The next big thing will be taxing EVs. At the negotiating table, all parties—N-VA, Vooruit, and CD&V—agreed that the ‘zero tariff’ will no longer be tenable as the growing fleet of electric cars widens, putting pressure on the budget.
No concrete figures are known today, but they considered letting EV drivers pay road tax incrementally, starting by 25%, from 2025 to 2026. According to some media, there will also be a registration tax for EVs in the future, but both taxes will apply for the time being only for new registrations.
Foreign cars will also have to pay a road tax in the future to use the Flemish highways, a digital vignette similar to what freight trucks above 3.5 tons already pay all over Belgium. There is no sign in the agreement of a kilometer tax for Flemish and all Belgians by extension so far.
Relaxing LEZ rules
Low-Emission Zones (LEZ) in Antwerp and Ghent are slackening the rules, as further restrictions due for 2026 are ‘frozen’ unrestricted in time. That means diesel cars with Euro 5 standard (or higher) and gasoline-driven vehicles with Euro 2 standard (or higher) will have access to the Antwerp LEZ beyond the end of 2025.
The new coalition partners are convinced that CO2 reduction and improved air quality in these cities will follow, with more EVs gradually on the roads. More EVs? That will probably have to come at the expense of company cars, as the new policy isn’t precisely stimulating private EV ownership.
Luckily, this large fleet of new company cars decreased the average emissions from new cars sold in Belgium by over 40% between 2019 and 2023, reaching 85.3 grams of CO2 for the entire fleet in 2023. That’s already far better than the European average of 108 grams of CO₂ per kilometer and below the EU threshold set for 2025 of 94 g/km.

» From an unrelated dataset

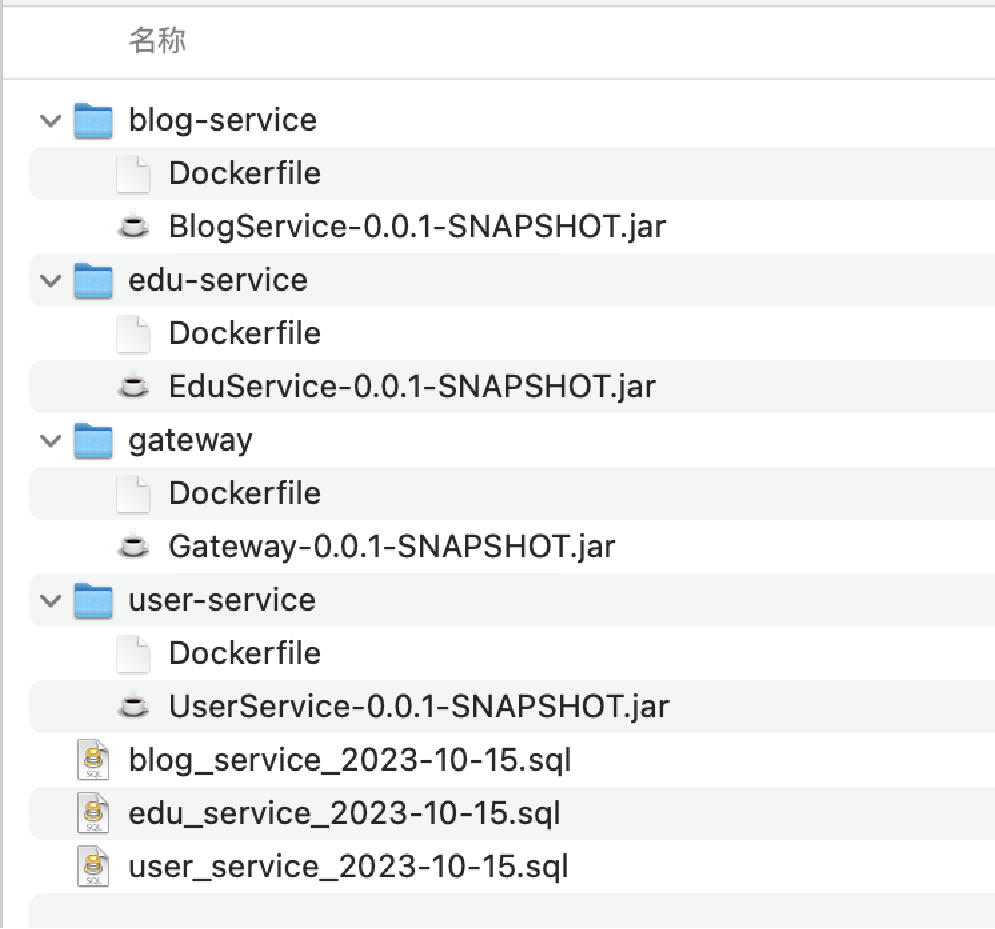The image size is (995, 929).
Task: Collapse the gateway folder chevron
Action: pos(49,441)
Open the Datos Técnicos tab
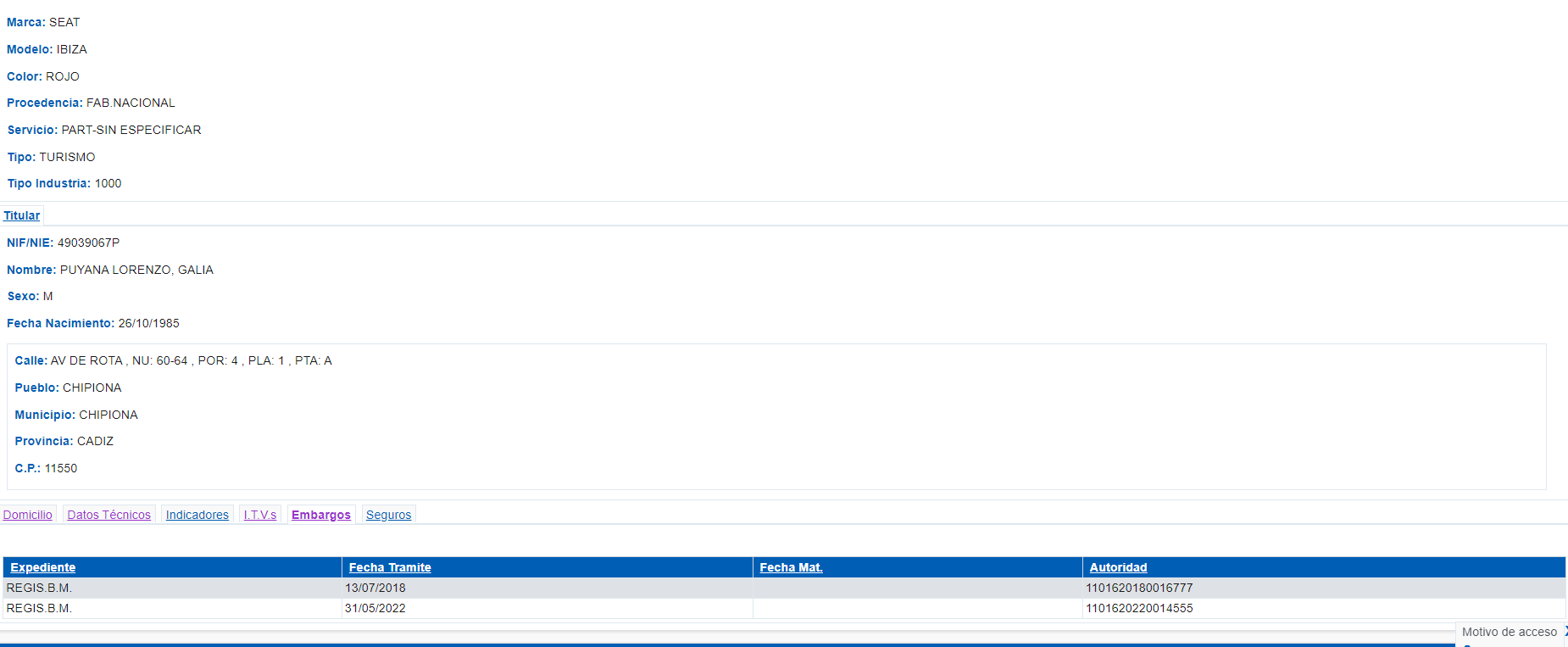The image size is (1568, 647). click(x=109, y=515)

Brussels will most likely postpone its LEZ restrictions from 2025 to 2027. The negotiators of a new Brussels government, MR, PS, and Les Engagés, and Open Vld approved the proposal of an ordinance in the Environment Committee of the regional Parliament.

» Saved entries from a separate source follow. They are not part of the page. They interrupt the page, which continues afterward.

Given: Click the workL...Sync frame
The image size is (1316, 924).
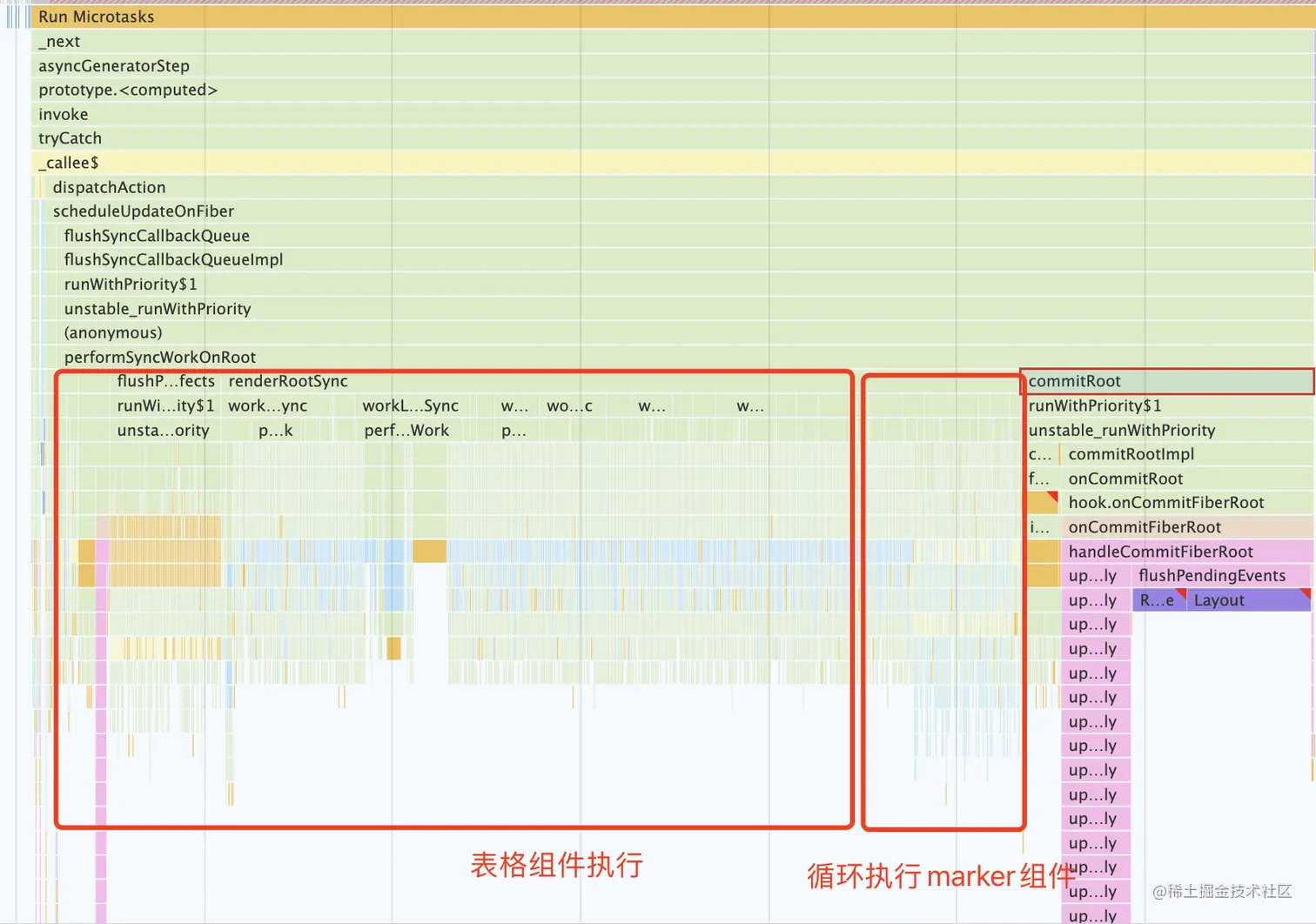Looking at the screenshot, I should tap(410, 405).
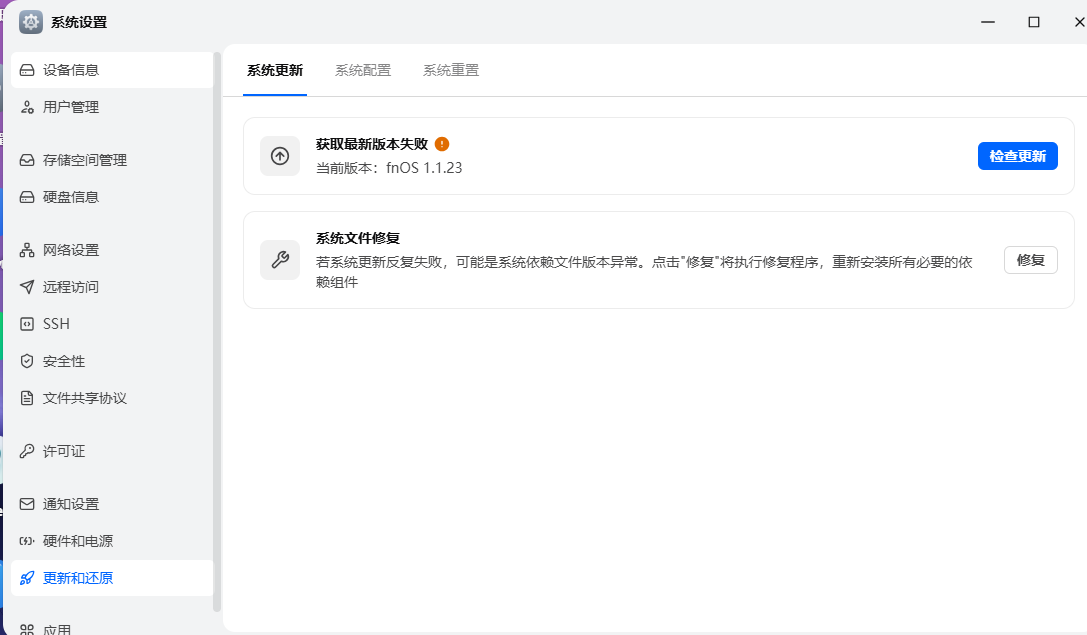Click the wrench icon for system file repair
Screen dimensions: 1087x635
tap(280, 260)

Driver’s license with points
Last but not least, the driver’s license with points is looming again. The new Flemish government wants to bundle in a central database all fines collected by regional authorities, such as cities, for minor traffic infractions for later use as a point system for future driver’s licenses. But the introduction of that is a federal matter in Belgium.